Although it looks completely different. The original beloved Fletch series was almost like a cartoon come to life, with Chase wearing disguises and personas like a human Bugs Bunny. Mottola had something else in mind.
“Greg Mottola is very serious about designing a really distinctive look. A lot of people say that’s what they want and maybe they do, but Greg is very sophisticated visually.”
Jon Hamm: The New Cary Grant?
When it came to supporting Mottola’s vision, Levy and the director talked a lot about movies from the ’70s, photographed by the great cinematographer Gordon Willis, who famously shot all the Godfather movies, Annie Hall, and All the President’s Men. For Levy, Confess, Fletch made him think of another classic film.
“I personally thought of the Alfred Hitchcock Cary Grant movie To Catch a Thief. Working with Jon Hamm, who’s also a producer, he really wanted an edgy-looking movie. Not something too bright or an all-caps ‘comedy’. Because Jon Hamm is very athletic, it’s fun to just watch him move around. And there are sequences in Confess, Fletch where he is really sneaking around at night and setting off explosives. It reminded me of Cary Grant sneaking around rooftops in To Catch a Thief. Jon is iconic in the same way that Cary Grant is. He’s beloved and a beautiful man who’s fun to watch. Without saying a word, watching him walk down the street is super interesting. Those were the beginnings of this visual conversation.”
Levy organized color summits with Mottola, production designer Alex DiGerlando, and costume designer Wendy Chuck, where he’d print out ideas and invite them to bring whatever they wanted to bring to enhance the conversation.
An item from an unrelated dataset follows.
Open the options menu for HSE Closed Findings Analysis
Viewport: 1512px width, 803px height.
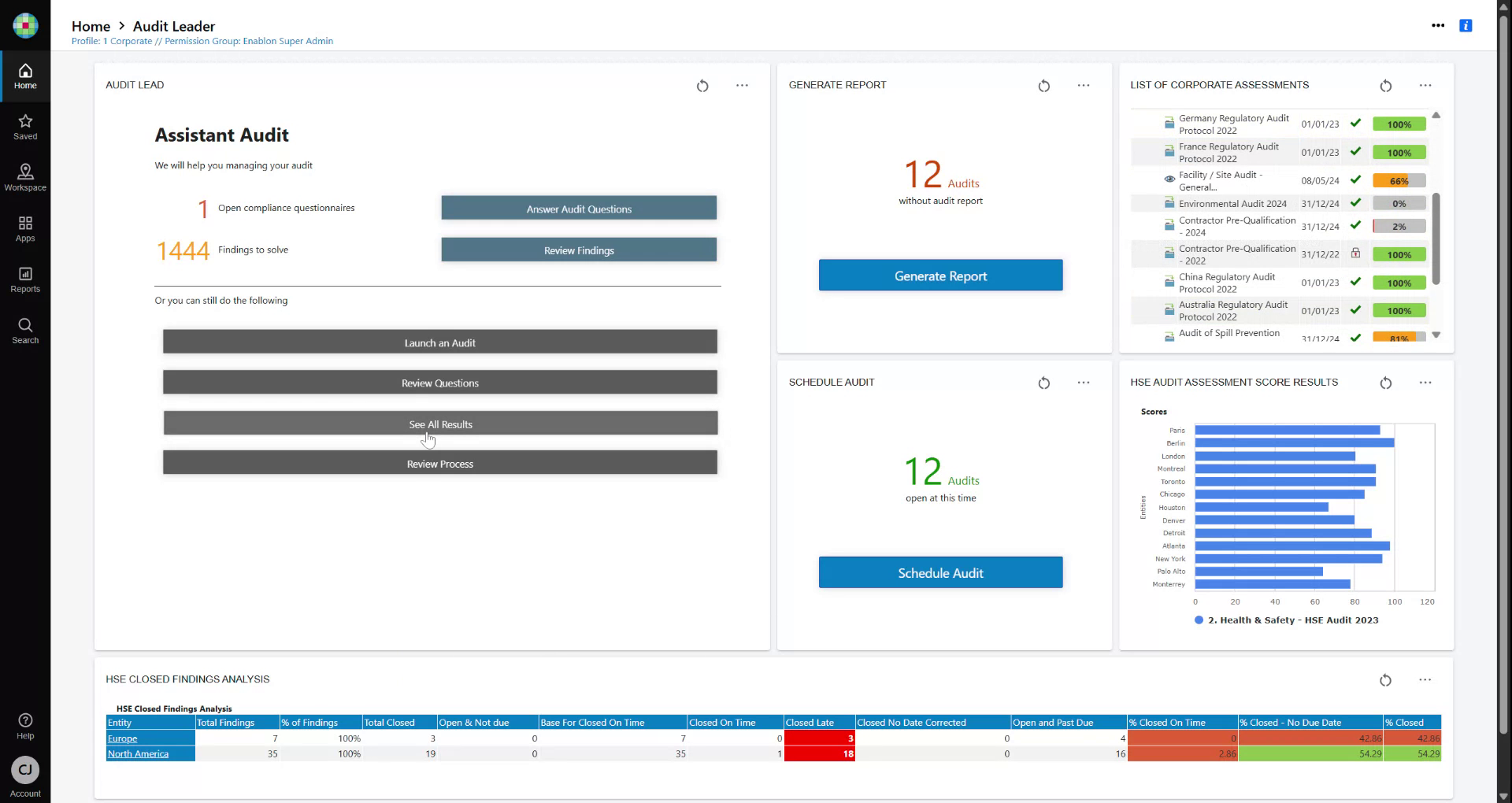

Collaboratively, they would pull from different sources to get at what the color palette should be and how restrained it should be.
“Alex would say, ‘Let’s not make this dogmatic, where it’s two colors or some colors for particular characters.’ That was a great thing to realize that we don’t have to assign colors and restrict this palette in that way, but we can still be purposeful with color, light, and shadow. As a cinematographer, it’s helpful to know where we stand in terms of shadows and brightness. Jon and Greg wanted the movie to feel dark, and it was very important to figure out, dark is good, but we have to determine specifically what kind of dark. That was a discussion all the time.”
Comedy is a Serious Business
From the very first scene in the film, you know you’re not in a typical comedy. It’s filmed like it could be a drama. . .until Jon Hamm’s Fletch starts talking to detectives Monroe (Roy Wood Jr.) and Griz (Ayden Mayeri).
“It should really feel serious like the book. Fletch’s highly ironic point of view needs to be filtered through this serious lens. Something interesting I learned with Greta Gerwig when we did Lady Bird, we talked a lot about not worrying about the comedy, that the comedy would come and we wanted to make something cinematic and serious and not to worry about, Is this joke gonna land? Are they gonna laugh here? At the end of the day, Lady Bird is a comedy, people are gonna laugh, but we never talked about that stuff.”
Confess, Fletch‘s sharp script and performances (Kyle MacLachlan, Annie Mumolo, Lucy Punch, John Slattery!) bring the laughs on their own.
“If it’s funny on the page, then my job is to really stay out of the way. It’s good to have this conversation. It is important to some filmmakers that the visual architecture really is supporting the comedy and it’s deliberate in that way, but it wasn’t like that with this Fletch movie because of all these other genres interwoven.”
With 11 books in the Fletch series, is another movie on the way? There are a lot more mysteries to explore for I.M. Fletcher, and Hamm may have finally found a post-Mad Men niche that deftly utilizes his charisma and comedic skills.
“Well, Megan, you should call Paramount. I feel like people will listen to you! I would love to do another one. I had a lot of fun doing this.”
Confess, Fletch is now playing in theaters.